# DESCRIPTION OF THE TASK:
Read through the listing below and copy each line in which the word "Expand" occurs.

# RECORDS TO PROCESS:
((

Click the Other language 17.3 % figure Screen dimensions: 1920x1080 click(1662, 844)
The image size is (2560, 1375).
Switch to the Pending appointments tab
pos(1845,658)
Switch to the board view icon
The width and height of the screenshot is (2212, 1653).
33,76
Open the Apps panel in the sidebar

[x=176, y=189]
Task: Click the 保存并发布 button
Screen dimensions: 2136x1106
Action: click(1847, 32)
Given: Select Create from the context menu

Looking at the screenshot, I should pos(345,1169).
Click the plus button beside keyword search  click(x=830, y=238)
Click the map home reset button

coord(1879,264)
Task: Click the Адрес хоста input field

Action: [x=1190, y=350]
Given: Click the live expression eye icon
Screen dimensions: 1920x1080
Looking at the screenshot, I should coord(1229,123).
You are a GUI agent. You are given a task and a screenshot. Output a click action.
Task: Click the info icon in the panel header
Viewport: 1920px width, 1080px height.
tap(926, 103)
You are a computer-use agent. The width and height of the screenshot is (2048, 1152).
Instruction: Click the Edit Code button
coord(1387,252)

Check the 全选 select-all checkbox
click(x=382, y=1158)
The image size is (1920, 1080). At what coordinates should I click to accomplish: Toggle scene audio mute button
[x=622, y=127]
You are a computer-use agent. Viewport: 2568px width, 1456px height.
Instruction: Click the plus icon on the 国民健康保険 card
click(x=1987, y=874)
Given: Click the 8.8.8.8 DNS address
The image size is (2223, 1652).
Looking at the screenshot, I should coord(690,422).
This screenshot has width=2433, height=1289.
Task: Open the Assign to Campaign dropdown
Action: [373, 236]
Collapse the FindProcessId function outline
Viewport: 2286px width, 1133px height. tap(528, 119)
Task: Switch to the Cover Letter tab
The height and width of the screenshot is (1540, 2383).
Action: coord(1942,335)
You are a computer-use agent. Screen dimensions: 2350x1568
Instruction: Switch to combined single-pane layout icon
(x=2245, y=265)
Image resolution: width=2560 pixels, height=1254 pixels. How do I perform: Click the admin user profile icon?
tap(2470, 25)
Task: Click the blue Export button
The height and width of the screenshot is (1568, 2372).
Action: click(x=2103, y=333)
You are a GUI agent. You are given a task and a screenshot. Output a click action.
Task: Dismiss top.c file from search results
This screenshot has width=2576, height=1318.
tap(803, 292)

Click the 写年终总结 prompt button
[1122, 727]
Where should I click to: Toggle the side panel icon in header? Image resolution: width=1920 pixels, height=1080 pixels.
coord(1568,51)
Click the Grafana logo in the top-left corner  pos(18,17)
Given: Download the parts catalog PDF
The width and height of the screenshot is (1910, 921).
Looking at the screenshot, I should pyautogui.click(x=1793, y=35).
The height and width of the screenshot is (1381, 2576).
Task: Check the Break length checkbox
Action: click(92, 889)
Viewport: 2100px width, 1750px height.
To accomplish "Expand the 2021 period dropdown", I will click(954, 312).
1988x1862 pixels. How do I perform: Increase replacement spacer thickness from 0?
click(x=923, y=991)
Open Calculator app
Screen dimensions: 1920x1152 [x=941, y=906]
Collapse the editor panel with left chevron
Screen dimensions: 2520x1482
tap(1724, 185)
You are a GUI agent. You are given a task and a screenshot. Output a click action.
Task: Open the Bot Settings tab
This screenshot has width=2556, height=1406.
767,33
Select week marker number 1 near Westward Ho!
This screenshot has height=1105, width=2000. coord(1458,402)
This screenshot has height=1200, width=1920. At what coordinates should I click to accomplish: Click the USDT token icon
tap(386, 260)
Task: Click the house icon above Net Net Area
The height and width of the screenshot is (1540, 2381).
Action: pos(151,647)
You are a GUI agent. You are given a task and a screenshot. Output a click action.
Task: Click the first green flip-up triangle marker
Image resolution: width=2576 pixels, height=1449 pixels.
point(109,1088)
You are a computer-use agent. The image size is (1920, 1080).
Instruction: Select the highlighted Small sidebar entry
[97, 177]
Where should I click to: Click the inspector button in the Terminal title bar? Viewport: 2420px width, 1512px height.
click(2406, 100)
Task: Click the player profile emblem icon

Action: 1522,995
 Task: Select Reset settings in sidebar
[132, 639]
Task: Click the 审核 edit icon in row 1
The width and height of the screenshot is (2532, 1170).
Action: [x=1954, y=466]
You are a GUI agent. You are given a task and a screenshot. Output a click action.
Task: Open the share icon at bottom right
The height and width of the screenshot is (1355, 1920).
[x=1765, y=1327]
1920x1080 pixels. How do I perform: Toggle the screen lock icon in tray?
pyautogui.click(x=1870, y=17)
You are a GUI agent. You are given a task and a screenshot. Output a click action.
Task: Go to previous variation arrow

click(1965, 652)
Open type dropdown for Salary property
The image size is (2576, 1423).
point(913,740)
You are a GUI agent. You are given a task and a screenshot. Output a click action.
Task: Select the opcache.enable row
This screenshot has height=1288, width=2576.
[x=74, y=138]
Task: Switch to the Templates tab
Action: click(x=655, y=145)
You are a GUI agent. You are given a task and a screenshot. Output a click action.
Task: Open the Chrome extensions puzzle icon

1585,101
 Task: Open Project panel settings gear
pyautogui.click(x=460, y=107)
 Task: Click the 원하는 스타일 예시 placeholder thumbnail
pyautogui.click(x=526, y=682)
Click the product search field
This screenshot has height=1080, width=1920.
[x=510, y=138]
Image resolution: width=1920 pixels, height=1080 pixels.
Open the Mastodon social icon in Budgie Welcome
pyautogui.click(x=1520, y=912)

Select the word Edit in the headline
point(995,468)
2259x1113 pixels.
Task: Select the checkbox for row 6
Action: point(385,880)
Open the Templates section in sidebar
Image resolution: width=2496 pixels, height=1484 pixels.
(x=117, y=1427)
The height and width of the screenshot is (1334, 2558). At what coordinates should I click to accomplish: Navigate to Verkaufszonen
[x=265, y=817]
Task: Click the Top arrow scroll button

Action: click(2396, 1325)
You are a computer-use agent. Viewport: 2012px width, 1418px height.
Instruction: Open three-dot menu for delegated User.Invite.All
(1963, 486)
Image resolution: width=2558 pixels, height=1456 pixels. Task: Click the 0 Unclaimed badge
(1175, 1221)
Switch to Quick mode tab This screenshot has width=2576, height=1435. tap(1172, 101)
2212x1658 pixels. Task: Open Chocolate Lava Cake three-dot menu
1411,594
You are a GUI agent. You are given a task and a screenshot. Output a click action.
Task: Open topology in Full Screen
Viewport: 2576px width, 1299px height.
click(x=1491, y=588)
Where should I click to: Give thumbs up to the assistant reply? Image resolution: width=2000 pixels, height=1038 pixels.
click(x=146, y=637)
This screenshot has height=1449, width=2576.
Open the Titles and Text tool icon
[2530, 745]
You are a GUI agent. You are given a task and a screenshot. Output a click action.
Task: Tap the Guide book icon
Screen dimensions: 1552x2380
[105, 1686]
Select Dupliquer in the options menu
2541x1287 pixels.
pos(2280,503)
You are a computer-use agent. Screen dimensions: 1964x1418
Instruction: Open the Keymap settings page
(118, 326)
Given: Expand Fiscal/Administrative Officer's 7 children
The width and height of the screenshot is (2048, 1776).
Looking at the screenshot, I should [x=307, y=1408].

))

# REPLY TO THE TASK:
To accomplish "Expand the 2021 period dropdown", I will click(954, 312).
Given: Expand Fiscal/Administrative Officer's 7 children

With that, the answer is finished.